Passage to read
○ ○ ○ ○ ○ ○ ○

The wealth arm of the Swiss bank cut back the lending in recent weeks, one of the people said, asking to not be identified discussing private information. The private banking arms of Citigroup Inc. and HSBC Holdings Plc also stopped lending on New World securities some months back, said the people.

Spokespeople from UBS, HSBC and Citi declined to comment. Banks review such lending requirements regularly and the lending values could be subject to change.

Concerns are growing over the financial state of the developer controlled by the family of Hong Kong tycoon Henry Cheng. New World is one of the most closely watched property firms due to its high leverage amid a prolonged property downturn.

On Monday, in a response to market speculation, the firm released a statement saying that it was not in any discussions on a “holistic debt restructuring.” It has offered properties valued at $15 billion as collateral for loan refinancing, underscoring its increasingly onerous funding conditions, Bloomberg reported on Tuesday.

New World late last year asked banks to postpone the due dates of some bilateral loans. Some of the firm’s bonds were on pace for their biggest daily decline since issuance on Monday, according to traders.

○ ○ ○ ○ ○ ○ ○

Given records
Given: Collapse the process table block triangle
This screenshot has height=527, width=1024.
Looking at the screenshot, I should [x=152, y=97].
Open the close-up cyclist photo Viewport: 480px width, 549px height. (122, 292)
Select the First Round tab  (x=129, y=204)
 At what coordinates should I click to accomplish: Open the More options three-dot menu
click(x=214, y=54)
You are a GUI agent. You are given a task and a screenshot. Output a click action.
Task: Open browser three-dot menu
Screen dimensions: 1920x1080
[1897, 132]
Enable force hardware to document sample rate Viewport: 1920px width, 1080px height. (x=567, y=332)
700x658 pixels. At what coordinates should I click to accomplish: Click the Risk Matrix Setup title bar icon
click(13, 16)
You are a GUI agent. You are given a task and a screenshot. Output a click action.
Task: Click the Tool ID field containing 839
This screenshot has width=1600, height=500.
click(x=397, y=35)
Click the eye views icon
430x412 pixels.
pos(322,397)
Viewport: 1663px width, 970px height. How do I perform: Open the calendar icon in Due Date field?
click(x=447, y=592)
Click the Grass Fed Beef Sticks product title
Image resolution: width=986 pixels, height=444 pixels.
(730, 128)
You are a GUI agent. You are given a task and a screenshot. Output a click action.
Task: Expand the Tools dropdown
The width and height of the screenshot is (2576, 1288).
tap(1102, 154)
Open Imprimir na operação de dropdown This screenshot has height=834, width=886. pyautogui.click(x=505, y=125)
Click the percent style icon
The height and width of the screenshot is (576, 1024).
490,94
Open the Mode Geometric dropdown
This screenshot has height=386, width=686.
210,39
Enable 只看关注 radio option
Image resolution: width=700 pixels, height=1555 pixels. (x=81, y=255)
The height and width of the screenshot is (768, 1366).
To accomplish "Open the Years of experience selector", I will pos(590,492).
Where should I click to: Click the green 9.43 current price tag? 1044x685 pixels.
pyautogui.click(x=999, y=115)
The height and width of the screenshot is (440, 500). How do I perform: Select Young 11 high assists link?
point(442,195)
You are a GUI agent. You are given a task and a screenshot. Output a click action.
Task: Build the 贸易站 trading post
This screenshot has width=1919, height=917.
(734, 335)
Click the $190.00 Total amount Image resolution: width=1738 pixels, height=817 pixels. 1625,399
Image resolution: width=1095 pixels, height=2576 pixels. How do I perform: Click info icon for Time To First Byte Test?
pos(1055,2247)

○ ○ ○ ○ ○ ○ ○

List of tasks
A – Please update the passage on New World's lending: begin at the words "Spokespeople from UBS, HSBC", stop after "prolonged property downturn.", and put "Representatives" wherever "Spokespeople" stands.
B – Write what follows the final sentence of the passage on New World's lending.

Final results
A –
Representatives from UBS, HSBC and Citi declined to comment. Banks review such lending requirements regularly and the lending values could be subject to change.

Concerns are growing over the financial state of the developer controlled by the family of Hong Kong tycoon Henry Cheng. New World is one of the most closely watched property firms due to its high leverage amid a prolonged property downturn.

B –
Adrian Cheng, the third generation New World scion stepped down as chief executive officer in September after steering the developer to its first annual loss in two decades. Just months later, the firm replaced his successor. 

Wealthy clients in Asia often take on leverage against securities to make investments. Banks typically consider the volatility of a security’s price and its credit rating among factors when determining lending values. Private banks in the past two years have curbed margin funding on bonds of China property developers as that sector ran into turmoil. When a private bank cuts lending values to zero, clients typically have to top up with cash or another form of collateral and if they fail to do so, their securities can be liquidated.